Renal fossa recurrence is a rare event after RN for RCC and portends a poor prognosis, even in the absence of synchronous metastases. Development of iRFR is associated with advanced stage and aggressive tumour biology. Patients who underwent primary locally directed therapy had superior CSS compared with those treated with expectant management, supporting the use of aggressive local treatment in carefully selected patients with RFR. Future research is needed to determine the optimum role and sequencing of combined therapy in patients with this rare entity.
描述根治性肾切除术后肾窝复发(RFR)风险增加相关的临床病理特征,并描述接受原发性局部定向治疗、全身定向治疗或观察等待治疗的RFR患者中与癌症特异性生存(CSS)相关的预后特征。

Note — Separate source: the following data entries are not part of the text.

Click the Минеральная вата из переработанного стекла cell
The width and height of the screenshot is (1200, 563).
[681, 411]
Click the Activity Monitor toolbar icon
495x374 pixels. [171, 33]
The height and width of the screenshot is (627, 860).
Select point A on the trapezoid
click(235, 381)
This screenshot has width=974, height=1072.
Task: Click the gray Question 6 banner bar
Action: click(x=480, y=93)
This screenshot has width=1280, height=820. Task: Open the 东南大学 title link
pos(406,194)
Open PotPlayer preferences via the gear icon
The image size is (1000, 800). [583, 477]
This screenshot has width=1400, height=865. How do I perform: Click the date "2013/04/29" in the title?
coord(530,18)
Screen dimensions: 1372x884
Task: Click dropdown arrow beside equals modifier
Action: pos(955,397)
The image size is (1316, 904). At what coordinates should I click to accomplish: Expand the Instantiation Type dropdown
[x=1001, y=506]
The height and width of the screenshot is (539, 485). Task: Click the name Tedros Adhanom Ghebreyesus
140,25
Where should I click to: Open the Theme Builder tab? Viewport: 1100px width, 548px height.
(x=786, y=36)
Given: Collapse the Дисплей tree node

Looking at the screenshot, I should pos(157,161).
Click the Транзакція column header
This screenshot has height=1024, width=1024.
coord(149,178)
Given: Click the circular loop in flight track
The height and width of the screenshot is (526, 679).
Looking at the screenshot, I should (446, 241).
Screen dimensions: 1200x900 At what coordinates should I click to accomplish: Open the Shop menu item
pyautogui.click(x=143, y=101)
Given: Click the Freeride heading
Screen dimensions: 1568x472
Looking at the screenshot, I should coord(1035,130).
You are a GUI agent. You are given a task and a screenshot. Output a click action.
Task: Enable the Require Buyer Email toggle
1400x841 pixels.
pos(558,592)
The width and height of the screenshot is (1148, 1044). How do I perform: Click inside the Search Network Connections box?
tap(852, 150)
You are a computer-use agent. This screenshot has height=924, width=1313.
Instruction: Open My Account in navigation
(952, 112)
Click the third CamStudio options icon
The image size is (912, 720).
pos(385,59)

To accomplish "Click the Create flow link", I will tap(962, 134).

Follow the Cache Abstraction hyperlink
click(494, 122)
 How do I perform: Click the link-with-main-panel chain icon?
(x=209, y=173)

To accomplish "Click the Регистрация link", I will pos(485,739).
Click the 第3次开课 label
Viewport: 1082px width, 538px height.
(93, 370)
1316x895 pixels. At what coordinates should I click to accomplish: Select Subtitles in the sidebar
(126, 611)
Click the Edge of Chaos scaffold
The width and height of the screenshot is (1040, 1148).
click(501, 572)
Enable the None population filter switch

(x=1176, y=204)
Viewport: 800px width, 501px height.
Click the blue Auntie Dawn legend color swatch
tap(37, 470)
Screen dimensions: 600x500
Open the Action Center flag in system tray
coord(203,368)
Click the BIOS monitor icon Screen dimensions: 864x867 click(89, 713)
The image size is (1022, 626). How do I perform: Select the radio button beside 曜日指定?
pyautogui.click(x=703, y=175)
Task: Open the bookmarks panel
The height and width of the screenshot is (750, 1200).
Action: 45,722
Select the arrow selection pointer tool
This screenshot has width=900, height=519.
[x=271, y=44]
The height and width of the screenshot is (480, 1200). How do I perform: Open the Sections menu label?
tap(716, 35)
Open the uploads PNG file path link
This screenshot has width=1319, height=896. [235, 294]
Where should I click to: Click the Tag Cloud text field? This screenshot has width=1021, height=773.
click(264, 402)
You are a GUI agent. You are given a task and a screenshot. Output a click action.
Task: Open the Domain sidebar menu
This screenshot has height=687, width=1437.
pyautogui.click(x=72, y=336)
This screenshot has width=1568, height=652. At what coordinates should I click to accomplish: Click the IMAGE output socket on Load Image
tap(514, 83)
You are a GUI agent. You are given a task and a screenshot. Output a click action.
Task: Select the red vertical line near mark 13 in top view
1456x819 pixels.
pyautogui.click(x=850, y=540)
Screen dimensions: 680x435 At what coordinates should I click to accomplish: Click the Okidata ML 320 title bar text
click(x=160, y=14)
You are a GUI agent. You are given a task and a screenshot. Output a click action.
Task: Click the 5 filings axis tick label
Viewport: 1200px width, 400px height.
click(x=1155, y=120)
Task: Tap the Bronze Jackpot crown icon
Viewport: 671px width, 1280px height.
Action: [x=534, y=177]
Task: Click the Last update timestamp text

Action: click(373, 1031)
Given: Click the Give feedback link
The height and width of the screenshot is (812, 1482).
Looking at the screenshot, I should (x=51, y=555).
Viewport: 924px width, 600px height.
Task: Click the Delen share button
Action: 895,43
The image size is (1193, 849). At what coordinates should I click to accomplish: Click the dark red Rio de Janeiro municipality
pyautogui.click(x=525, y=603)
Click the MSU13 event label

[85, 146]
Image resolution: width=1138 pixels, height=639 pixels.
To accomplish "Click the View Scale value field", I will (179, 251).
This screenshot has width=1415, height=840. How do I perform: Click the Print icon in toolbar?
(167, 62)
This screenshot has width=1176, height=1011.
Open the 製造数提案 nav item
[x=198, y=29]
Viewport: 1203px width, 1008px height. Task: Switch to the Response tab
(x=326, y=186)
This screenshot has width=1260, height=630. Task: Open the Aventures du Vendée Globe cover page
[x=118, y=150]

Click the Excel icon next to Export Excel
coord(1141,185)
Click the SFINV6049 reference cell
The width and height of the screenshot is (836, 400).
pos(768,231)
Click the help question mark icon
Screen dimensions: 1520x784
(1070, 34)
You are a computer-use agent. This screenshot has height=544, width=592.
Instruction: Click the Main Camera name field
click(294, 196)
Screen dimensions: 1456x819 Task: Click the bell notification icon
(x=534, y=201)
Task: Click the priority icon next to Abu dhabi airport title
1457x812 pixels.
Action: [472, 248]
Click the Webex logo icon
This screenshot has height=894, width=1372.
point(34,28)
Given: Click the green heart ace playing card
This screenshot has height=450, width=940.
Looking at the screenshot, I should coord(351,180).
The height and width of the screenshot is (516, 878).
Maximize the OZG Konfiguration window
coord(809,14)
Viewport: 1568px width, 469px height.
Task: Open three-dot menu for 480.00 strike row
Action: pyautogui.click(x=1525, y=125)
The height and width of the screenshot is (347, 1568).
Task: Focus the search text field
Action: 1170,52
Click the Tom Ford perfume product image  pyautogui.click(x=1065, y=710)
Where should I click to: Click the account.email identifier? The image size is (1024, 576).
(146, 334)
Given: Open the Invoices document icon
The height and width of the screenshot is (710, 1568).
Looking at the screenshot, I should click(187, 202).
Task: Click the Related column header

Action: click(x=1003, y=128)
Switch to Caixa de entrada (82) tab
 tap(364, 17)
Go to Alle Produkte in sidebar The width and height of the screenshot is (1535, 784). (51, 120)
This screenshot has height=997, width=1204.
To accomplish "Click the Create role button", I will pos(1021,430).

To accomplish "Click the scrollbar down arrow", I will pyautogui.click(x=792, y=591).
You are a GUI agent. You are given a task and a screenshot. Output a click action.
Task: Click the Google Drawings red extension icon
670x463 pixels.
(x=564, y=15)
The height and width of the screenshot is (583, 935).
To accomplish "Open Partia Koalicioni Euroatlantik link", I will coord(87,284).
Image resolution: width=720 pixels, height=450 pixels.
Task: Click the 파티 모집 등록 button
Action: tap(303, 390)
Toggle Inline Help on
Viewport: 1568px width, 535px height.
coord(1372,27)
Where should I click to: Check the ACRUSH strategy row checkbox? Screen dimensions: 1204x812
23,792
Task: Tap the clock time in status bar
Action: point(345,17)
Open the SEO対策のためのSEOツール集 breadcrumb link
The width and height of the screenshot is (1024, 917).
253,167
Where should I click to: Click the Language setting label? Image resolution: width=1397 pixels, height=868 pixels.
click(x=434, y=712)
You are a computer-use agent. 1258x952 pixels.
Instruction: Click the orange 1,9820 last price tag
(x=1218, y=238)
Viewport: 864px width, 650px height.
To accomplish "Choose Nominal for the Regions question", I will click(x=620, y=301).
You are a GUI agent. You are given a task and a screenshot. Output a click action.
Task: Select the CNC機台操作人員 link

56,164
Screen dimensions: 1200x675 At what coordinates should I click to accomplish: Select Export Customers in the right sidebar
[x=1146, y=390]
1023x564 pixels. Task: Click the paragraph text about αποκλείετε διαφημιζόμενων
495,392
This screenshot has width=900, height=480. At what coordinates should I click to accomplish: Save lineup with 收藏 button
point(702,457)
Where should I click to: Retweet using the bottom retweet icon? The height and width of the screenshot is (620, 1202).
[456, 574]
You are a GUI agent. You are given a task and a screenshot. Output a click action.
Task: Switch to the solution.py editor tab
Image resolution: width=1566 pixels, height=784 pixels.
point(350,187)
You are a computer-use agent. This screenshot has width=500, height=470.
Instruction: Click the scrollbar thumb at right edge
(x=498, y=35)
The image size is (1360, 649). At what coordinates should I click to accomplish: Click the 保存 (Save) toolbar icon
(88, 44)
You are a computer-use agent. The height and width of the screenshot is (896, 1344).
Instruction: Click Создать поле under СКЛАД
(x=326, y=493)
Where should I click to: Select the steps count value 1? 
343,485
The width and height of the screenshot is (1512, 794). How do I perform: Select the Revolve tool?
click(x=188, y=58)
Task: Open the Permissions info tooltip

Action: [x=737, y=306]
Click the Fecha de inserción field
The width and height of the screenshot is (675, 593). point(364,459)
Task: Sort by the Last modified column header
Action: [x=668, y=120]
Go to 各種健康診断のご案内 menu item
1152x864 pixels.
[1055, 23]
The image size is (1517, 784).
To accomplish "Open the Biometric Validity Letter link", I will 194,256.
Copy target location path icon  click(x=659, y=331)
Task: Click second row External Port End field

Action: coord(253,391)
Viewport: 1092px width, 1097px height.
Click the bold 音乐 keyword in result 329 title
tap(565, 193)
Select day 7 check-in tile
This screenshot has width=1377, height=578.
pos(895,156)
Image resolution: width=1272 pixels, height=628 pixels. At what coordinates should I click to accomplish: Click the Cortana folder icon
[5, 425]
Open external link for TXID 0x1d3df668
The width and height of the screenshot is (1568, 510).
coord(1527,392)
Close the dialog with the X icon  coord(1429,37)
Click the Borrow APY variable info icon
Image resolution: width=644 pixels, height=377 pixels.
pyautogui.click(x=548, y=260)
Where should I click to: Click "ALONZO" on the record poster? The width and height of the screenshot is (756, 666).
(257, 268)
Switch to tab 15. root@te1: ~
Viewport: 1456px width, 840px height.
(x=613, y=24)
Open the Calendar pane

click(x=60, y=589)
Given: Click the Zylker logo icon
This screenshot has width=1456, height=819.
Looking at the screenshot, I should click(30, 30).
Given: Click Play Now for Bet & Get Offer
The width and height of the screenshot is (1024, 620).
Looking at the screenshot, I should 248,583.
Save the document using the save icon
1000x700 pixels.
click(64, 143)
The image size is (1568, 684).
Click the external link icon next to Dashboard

回顾了1970年至2006年间接受根治性肾切除术治疗单侧、散发性、局限性肾细胞癌(RCC)的2502例患者的记录。采用Kaplan-Meier法估计RFR后的CSS。使用Cox比例风险回归模型评估与RFR发生及RFR后CSS的相关性。
共有33例(1.3%)患者发生孤立性RFR(iRFR),30例(1.2%)患者在根治性肾切除术后发生同步转移情况下出现RFR(研究队列,N = 63)。该系列患者根治性肾切除术后的中位随访时间为9.0年,RFR诊断后的中位随访时间为6.0年。多变量分析显示,高级别病理分期(pT2:风险比[HR] 4.36,P = 0.004;pT3/4:HR 4.39,P = 0.003)和凝固性坏死(HR 2.71,P = 0.006)与iRFR风险增加独立相关。33例iRFR患者根治性肾切除术后复发的中位时间为1.5年,所有患者的中位复发时间为1.4年。总体而言,iRFR诊断后的中位CSS为2.5年,同步转移情况下RFR后的中位CSS为1.3年,总体中位CSS为2.2年。在接受原发性局部定向治疗(手术、消融或放疗)、全身治疗或观察等待治疗后,iRFR患者的3年CSS率分别为63%、50%和13%(P = 0.001),所有患者的3年CSS率分别为64%、50%和28%(P = 0.006)。多变量分析显示,与观察等待相比,局部定向治疗与RCC死亡风险显著降低相关(HR 0.26,P < 0.001)。
根治性肾切除术后肾窝复发是RCC患者中的罕见事件,即使在没有同步转移的情况下预后也较差。iRFR的发生与晚期和侵袭性肿瘤生物学相关。与接受观察等待治疗的患者相比,接受原发性局部定向治疗的患者CSS更好,这支持在精心选择的RFR患者中采用积极的局部治疗。未来需要开展研究以确定联合治疗在这种罕见疾病患者中的最佳作用和顺序。